* [TEXTO]:
***

Horas más tarde le envían con otros 20 compañeros a un nuevo destino, esta vez el Long Island College Hospital, donde realiza labores de identificación de los policías, bomberos y ciudadanos que van llegando. Pasan un total de 211 personas, unos quemados, otros con roturas óseas, muchos con intoxicación en diversos grados por las nubes de polvo que cayeron sobre la zona de impacto. En las ambulancias llegan también miembros seccionados del cuerpo, como un brazo de un bombero que se aferra a su casco. No reconoce a ningún conocido en el hospital, aunque entre las víctimas mortales de ese día si perdió a tres amigos bomberos que estaban subiendo por las torres antes de que se derrumbaran.

***

Registros de una colección
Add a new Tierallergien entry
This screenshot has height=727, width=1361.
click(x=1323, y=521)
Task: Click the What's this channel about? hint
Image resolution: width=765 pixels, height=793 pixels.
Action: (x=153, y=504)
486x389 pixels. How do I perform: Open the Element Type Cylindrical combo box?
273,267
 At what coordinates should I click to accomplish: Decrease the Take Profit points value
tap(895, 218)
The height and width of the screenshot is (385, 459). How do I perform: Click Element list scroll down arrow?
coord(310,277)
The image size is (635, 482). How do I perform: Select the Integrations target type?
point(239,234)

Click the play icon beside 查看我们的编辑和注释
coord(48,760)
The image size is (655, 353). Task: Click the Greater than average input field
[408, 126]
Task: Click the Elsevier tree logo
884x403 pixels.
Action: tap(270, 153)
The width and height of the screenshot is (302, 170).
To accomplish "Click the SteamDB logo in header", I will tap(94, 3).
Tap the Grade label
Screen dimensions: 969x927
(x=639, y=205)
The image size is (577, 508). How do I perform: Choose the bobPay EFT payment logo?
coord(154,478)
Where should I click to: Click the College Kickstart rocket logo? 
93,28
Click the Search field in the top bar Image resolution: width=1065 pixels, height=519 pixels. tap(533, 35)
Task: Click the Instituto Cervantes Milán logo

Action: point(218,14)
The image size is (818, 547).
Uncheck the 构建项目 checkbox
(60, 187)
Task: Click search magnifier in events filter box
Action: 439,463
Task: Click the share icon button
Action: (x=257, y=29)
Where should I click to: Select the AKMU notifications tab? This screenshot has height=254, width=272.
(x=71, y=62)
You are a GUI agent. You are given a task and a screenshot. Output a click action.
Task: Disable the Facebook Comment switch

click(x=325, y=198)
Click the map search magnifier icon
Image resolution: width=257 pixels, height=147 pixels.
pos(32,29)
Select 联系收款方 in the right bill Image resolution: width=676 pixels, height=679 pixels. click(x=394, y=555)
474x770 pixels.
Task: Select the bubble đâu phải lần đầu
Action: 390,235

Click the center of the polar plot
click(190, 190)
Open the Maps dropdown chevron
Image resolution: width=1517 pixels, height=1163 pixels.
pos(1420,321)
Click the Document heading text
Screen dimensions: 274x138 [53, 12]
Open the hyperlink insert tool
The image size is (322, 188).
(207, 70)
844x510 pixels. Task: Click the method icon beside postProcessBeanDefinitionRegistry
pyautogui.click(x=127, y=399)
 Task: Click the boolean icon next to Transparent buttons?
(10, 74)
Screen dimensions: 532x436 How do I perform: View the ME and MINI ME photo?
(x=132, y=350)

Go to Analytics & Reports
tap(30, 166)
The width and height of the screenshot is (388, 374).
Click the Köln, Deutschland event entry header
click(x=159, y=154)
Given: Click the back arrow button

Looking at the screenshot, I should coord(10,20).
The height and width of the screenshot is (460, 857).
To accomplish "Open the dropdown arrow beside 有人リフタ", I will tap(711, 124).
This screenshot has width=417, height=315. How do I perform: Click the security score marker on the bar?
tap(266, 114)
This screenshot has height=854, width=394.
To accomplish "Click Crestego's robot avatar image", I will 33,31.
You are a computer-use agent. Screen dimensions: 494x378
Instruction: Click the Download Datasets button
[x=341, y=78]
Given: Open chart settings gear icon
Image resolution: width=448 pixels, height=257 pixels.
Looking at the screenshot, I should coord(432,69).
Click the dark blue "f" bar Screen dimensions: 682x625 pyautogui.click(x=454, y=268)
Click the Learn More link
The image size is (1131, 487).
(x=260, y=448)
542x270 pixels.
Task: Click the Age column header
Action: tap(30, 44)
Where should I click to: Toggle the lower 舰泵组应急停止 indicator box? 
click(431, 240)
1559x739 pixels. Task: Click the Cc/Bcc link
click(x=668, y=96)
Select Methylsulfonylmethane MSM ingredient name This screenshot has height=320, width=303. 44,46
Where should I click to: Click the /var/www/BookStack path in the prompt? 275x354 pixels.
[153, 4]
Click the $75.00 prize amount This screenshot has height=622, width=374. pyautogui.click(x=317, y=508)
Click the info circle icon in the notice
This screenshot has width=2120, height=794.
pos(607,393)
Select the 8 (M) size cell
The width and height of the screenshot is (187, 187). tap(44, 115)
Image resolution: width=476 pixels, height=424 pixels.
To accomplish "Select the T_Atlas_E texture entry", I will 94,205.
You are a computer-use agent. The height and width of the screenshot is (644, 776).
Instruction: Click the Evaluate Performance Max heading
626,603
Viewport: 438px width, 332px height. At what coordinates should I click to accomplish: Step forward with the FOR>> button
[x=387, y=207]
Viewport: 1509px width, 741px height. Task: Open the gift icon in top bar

***

* [TAREAS]:
**1)** Contesta estas preguntas sobre el texto del Long Island College Hospital:
(a) ¿Con cuántos compañeros se envía a esta persona al nuevo destino?
(b) ¿Cuántas personas pasan en total por el hospital?
(c) ¿Cuántos amigos bomberos perdió entre las víctimas mortales de ese día?
**2)** Repite el fragmento del texto comprendido entre "Horas más tarde" y "que se derrumbaran.", ambos incluidos.

* [RESPUESTAS]:
**1)**
(a) Con otros 20 compañeros.
(b) Un total de 211 personas.
(c) Tres.

**2)**
Horas más tarde le envían con otros 20 compañeros a un nuevo destino, esta vez el Long Island College Hospital, donde realiza labores de identificación de los policías, bomberos y ciudadanos que van llegando. Pasan un total de 211 personas, unos quemados, otros con roturas óseas, muchos con intoxicación en diversos grados por las nubes de polvo que cayeron sobre la zona de impacto. En las ambulancias llegan también miembros seccionados del cuerpo, como un brazo de un bombero que se aferra a su casco. No reconoce a ningún conocido en el hospital, aunque entre las víctimas mortales de ese día si perdió a tres amigos bomberos que estaban subiendo por las torres antes de que se derrumbaran.